Algebra is generalized numeracy (Usiskin, 1988) and can be taught to most people at any level. Algebraic strategies are an ideal way of finding optimal paths, comparing different rates, and revealing patterns. For example, when securing a loan, interest rates, time, and payments are calculated by algebraic variables. Understanding the math provides a better understanding of fees and interest. One can work with algebra at most levels of numerical understanding.

A common argument is that given pressure for academic coverage and functional outcomes, time is better spent on a curriculum of practical applications and skill development (Ayers, Lowry, Douglas, & Sievers, 2011).

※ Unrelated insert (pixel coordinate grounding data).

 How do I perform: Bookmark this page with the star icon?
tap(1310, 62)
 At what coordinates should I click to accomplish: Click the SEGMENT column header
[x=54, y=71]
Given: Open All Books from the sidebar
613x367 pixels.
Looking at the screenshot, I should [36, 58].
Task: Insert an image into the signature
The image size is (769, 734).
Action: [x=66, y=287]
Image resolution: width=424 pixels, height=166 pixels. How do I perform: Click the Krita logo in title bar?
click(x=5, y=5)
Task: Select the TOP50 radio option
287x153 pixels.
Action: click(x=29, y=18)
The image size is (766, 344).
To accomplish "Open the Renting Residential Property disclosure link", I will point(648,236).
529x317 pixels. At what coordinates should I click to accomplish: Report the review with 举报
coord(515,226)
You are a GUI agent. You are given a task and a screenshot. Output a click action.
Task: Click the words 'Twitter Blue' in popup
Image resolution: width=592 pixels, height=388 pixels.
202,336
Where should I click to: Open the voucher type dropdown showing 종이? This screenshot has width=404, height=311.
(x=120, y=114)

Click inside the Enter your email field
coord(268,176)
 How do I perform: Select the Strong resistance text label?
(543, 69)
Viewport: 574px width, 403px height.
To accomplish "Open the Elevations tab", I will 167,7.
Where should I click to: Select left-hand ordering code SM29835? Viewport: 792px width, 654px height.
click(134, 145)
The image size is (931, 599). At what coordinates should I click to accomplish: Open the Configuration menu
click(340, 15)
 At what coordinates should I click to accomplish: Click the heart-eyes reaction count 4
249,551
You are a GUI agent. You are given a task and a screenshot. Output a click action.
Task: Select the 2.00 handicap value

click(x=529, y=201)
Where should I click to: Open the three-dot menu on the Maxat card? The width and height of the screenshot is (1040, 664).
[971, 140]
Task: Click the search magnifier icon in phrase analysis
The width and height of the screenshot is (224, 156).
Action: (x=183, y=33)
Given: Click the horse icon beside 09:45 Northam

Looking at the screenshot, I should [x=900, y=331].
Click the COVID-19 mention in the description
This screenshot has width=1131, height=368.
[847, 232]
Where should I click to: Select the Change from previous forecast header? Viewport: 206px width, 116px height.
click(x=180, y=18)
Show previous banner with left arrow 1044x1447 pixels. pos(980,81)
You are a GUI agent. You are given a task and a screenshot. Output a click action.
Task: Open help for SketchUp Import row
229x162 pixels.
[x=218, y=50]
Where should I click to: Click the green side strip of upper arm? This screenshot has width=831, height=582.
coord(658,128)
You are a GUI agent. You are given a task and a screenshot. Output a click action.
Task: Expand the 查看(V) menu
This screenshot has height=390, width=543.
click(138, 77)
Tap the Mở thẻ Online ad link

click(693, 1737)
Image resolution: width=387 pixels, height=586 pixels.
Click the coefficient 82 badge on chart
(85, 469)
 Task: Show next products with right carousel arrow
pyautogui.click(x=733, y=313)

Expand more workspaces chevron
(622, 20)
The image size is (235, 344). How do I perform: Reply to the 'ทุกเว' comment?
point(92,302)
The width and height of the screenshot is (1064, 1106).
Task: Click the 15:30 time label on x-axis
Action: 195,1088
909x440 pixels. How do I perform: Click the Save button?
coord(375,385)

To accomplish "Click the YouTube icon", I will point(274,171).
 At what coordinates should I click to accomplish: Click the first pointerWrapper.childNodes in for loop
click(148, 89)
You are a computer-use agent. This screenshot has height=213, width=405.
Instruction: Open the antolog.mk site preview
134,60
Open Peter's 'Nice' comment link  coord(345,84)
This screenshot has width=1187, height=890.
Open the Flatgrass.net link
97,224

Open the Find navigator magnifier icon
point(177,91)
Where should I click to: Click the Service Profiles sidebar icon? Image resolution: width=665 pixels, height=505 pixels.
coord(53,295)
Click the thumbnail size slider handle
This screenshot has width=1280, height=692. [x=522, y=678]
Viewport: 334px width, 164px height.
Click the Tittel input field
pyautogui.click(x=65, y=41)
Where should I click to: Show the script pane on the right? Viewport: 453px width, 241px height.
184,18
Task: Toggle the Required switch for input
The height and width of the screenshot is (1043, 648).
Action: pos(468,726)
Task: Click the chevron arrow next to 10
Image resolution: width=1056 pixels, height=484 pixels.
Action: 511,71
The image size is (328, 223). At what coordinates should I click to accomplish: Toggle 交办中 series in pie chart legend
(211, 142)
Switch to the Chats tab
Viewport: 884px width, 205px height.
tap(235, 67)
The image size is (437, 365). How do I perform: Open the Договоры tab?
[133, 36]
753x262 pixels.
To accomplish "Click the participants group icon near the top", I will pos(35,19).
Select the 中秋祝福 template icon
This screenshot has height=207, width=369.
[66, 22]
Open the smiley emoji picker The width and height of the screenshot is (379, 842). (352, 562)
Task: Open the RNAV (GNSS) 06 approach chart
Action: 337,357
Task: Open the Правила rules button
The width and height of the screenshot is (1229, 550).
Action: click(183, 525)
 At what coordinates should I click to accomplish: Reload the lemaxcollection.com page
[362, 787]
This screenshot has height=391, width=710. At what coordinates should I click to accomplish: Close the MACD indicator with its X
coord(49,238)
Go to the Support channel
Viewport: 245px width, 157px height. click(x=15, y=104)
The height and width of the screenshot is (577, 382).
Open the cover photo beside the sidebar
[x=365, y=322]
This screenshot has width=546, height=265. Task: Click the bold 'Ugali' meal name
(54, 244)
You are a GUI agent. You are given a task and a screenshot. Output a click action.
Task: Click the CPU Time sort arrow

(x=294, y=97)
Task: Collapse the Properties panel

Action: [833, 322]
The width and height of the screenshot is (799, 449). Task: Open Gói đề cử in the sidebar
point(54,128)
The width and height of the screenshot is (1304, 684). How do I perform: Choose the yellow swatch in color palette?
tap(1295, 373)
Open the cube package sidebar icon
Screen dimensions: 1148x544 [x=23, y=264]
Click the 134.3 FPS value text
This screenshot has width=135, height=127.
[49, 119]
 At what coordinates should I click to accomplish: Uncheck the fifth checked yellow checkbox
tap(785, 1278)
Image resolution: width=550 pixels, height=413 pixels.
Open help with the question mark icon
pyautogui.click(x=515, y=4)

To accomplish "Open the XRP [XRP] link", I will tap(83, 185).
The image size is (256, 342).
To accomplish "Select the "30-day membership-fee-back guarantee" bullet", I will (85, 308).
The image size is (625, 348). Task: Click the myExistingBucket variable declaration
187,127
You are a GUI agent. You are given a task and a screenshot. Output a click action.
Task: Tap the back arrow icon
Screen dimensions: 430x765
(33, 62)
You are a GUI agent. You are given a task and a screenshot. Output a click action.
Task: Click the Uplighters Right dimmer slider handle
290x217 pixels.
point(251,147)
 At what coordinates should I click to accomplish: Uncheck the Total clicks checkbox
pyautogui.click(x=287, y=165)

Algebra is simply a way of understanding and applying numbers through relevant practice. Educators can deepen content, shrink coverage, and develop meaningful mathematics in real contexts using standards-based instruction (Courtade, Spooner, Browder, & Jimenez, 2012; NCTM, 1989, 1991, 2000; NGA & CCSSO, 2010) through the mindful implementation of algebra in daily practice for people with IDD.

Published studies of algebra instruction for those with IDD (Jimenez, Browder, & Courtade, 2008; Rodriguez, 2013) or explorations of math learning among students with significant cognitive disabilities (Browder et al., 2008; Jimenez & Kemmery, 2013) focus on children. Yet, what happens for the many adults who missed this opportunity and are in need of foundational number-sense skills? Is it feasible to teach algebra through unscripted, yet methodically developed lessons grounded in the learner's daily experiences?

In this study, adults with IDD were taught applied problem solving (Ernest, 1988; Hiebert et al., 1996) in algebra, using real situations pertinent to their lives. The general approach was to encourage conversation on meaningful topics in class and mine the responses for mathematical content to be used to develop problems that affected their lives.

Methods

Participants

To recruit participants for the study, I solicited the help of a nonprofit organization that trains self-advocates in a wide range of areas, such as job skills, life skills, and relationship skills, throughout the state of New Mexico. Persons served by the organization exhibit a range of developmental disabilities, including intellectual disability, autism, cerebral palsy, spastic triplegia, traumatic brain injury, and multiple disabilities. I had volunteered at the center in the past and was impressed with the way in which individuals with IDD worked on self-advocacy and community-based activism. These individuals looked like the optimal group to work with on an experimental math program. Through my experience teaching math to children with disabilities, I understood the value of linear algebra and its natural application for understanding financial concerns by modeling of raw numbers and projecting financial models across time.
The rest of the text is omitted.